## YOUR TASK
A single stretch of the material below is to be transcribed exactly, starting at the line with "Open the Mesh & Smart Roaming?! link" and ending after the line with "The width and height of the screenshot is (507, 382).".

## TASK INPUT
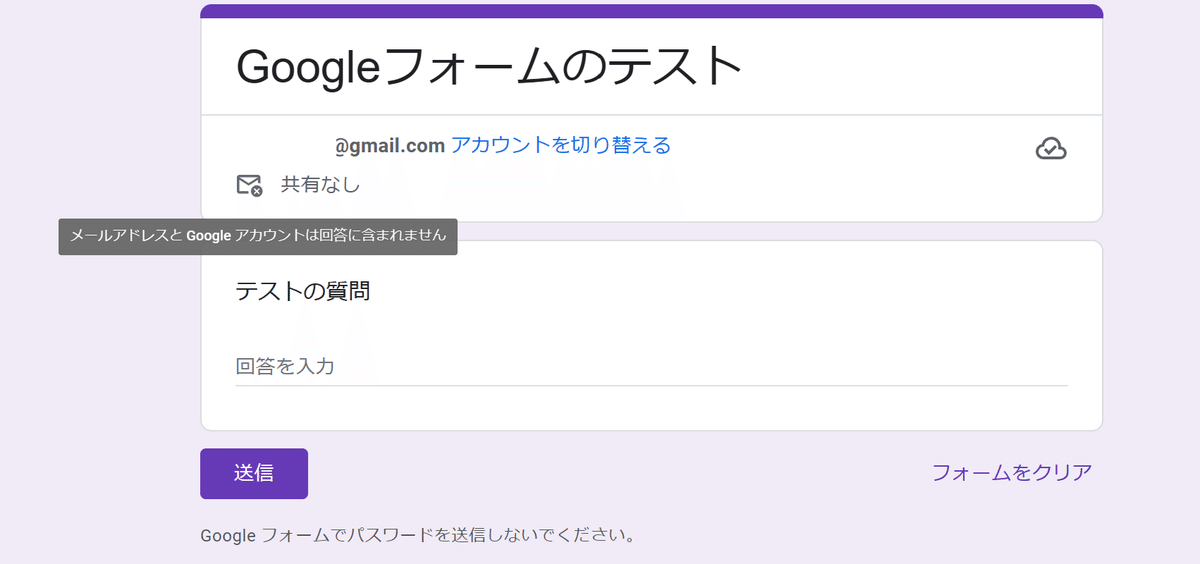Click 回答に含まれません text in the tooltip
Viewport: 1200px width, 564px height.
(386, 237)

==

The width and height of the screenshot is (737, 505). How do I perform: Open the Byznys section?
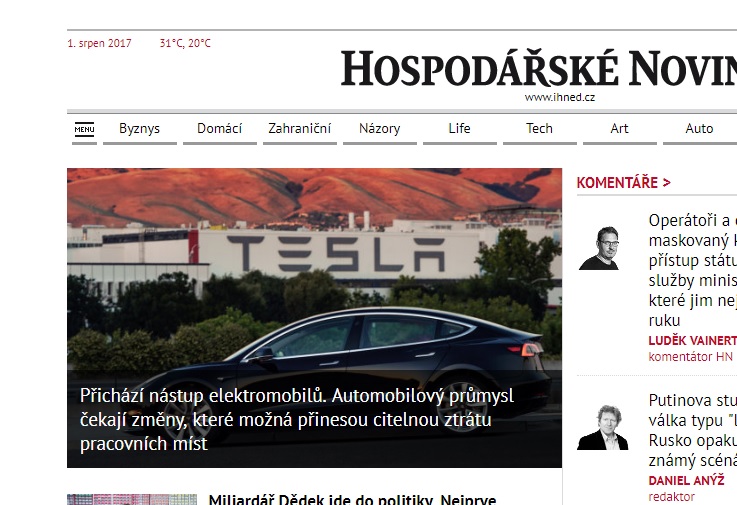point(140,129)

==

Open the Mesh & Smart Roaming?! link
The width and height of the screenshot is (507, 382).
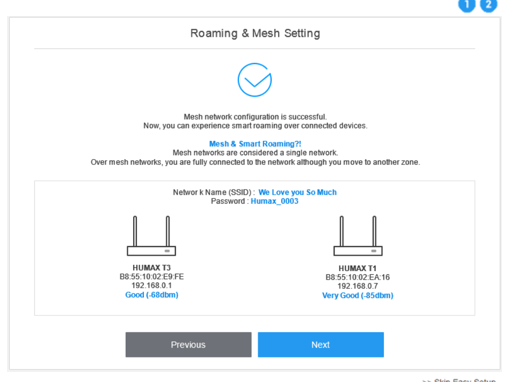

## TASK RESPONSE
Open the Mesh & Smart Roaming?! link
The width and height of the screenshot is (507, 382).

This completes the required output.